Collection entries:
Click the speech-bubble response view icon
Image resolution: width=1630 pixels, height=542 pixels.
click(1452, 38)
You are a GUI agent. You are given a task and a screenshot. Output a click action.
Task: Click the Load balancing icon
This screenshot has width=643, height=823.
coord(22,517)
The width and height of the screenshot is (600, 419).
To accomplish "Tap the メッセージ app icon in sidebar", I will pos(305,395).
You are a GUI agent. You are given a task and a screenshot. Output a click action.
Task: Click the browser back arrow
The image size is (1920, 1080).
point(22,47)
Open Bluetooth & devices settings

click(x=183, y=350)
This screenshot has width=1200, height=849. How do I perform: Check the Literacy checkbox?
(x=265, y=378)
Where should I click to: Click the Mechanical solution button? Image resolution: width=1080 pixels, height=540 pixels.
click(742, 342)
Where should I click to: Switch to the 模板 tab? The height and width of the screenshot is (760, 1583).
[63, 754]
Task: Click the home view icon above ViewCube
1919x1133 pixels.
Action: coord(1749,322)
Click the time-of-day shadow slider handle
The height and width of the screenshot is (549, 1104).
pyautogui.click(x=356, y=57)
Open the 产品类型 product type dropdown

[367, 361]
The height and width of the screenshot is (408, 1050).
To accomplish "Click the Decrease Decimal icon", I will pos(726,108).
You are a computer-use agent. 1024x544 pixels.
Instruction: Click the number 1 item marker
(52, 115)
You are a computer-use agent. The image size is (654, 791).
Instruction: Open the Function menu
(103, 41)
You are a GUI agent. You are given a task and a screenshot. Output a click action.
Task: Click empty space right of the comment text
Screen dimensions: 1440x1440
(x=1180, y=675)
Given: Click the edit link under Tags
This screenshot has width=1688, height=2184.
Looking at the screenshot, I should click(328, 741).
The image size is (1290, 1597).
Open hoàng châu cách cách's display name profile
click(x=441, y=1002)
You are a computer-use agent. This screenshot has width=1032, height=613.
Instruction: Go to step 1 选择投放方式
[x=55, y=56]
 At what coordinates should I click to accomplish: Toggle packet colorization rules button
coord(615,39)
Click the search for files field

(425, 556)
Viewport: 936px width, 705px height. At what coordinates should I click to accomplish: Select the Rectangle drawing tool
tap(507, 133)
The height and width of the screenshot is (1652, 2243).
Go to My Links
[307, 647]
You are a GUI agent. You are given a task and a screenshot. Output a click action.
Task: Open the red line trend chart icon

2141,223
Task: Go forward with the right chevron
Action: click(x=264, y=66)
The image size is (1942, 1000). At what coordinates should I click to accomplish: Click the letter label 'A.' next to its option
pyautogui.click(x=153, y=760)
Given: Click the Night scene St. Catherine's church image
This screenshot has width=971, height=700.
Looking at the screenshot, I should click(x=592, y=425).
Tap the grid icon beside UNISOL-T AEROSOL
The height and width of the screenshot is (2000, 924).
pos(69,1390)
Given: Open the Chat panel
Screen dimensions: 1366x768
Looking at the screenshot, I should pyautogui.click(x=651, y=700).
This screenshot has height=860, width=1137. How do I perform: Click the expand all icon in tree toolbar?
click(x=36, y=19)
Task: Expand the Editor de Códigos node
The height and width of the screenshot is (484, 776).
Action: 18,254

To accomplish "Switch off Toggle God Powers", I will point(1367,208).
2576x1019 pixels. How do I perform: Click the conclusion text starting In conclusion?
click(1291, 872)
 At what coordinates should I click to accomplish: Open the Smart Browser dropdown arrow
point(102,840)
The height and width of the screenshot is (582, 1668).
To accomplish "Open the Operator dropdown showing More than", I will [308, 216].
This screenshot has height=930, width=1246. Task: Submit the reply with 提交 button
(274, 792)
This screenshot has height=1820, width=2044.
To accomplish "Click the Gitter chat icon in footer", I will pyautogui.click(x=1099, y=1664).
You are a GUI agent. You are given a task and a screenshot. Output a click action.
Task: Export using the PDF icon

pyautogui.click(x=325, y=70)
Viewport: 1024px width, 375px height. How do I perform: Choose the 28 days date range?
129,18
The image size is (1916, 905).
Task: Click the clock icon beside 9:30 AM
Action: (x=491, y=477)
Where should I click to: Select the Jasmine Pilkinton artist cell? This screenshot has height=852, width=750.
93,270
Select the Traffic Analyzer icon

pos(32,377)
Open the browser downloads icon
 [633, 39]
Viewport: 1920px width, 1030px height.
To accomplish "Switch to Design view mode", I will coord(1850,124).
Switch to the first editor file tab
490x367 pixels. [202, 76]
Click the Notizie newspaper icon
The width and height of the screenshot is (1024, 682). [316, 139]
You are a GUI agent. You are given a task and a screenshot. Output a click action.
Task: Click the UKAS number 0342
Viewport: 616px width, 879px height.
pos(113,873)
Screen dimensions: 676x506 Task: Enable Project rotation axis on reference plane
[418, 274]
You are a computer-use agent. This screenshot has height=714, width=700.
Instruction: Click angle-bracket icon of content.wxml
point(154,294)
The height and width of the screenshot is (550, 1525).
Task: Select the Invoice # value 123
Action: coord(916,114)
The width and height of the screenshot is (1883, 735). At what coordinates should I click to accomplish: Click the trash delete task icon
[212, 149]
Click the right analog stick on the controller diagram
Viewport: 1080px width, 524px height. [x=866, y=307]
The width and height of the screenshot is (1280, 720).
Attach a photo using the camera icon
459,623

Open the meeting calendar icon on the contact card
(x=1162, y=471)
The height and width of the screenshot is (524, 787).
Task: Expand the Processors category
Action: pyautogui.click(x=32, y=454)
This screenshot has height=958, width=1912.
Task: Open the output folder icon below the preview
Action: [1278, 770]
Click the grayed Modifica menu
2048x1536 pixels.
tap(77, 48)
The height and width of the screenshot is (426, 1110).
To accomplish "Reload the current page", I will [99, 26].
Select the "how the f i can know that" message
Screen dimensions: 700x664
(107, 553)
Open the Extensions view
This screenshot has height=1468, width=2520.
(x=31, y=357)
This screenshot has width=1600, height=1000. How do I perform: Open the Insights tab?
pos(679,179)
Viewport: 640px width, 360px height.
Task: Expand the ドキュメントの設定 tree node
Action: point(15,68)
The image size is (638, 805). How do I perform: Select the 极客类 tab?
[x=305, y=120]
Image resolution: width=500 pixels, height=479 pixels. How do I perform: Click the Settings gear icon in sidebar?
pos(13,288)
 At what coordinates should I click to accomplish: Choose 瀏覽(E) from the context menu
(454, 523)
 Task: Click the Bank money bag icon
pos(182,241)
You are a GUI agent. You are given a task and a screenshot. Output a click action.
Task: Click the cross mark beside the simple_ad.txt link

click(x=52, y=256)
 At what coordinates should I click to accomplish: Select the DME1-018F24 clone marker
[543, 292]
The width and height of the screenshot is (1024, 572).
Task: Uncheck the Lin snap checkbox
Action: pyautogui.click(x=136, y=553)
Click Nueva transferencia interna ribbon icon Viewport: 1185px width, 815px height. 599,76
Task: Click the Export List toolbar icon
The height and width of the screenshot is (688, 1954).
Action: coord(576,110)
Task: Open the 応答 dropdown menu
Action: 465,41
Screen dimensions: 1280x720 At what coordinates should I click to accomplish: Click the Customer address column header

> [Problem to solve] Convert the data from its first line through the line containing "click(742, 342)", inclusive, into a JSON list of strings with one string per line. Omit blank lines.

> [Completed task]
[
  "Click the speech-bubble response view icon",
  "Image resolution: width=1630 pixels, height=542 pixels.",
  "click(1452, 38)",
  "You are a GUI agent. You are given a task and a screenshot. Output a click action.",
  "Task: Click the Load balancing icon",
  "This screenshot has width=643, height=823.",
  "coord(22,517)",
  "The width and height of the screenshot is (600, 419).",
  "To accomplish \"Tap the メッセージ app icon in sidebar\", I will pos(305,395).",
  "You are a GUI agent. You are given a task and a screenshot. Output a click action.",
  "Task: Click the browser back arrow",
  "The image size is (1920, 1080).",
  "point(22,47)",
  "Open Bluetooth & devices settings",
  "click(x=183, y=350)",
  "This screenshot has width=1200, height=849. How do I perform: Check the Literacy checkbox?",
  "(x=265, y=378)",
  "Where should I click to: Click the Mechanical solution button? Image resolution: width=1080 pixels, height=540 pixels.",
  "click(742, 342)"
]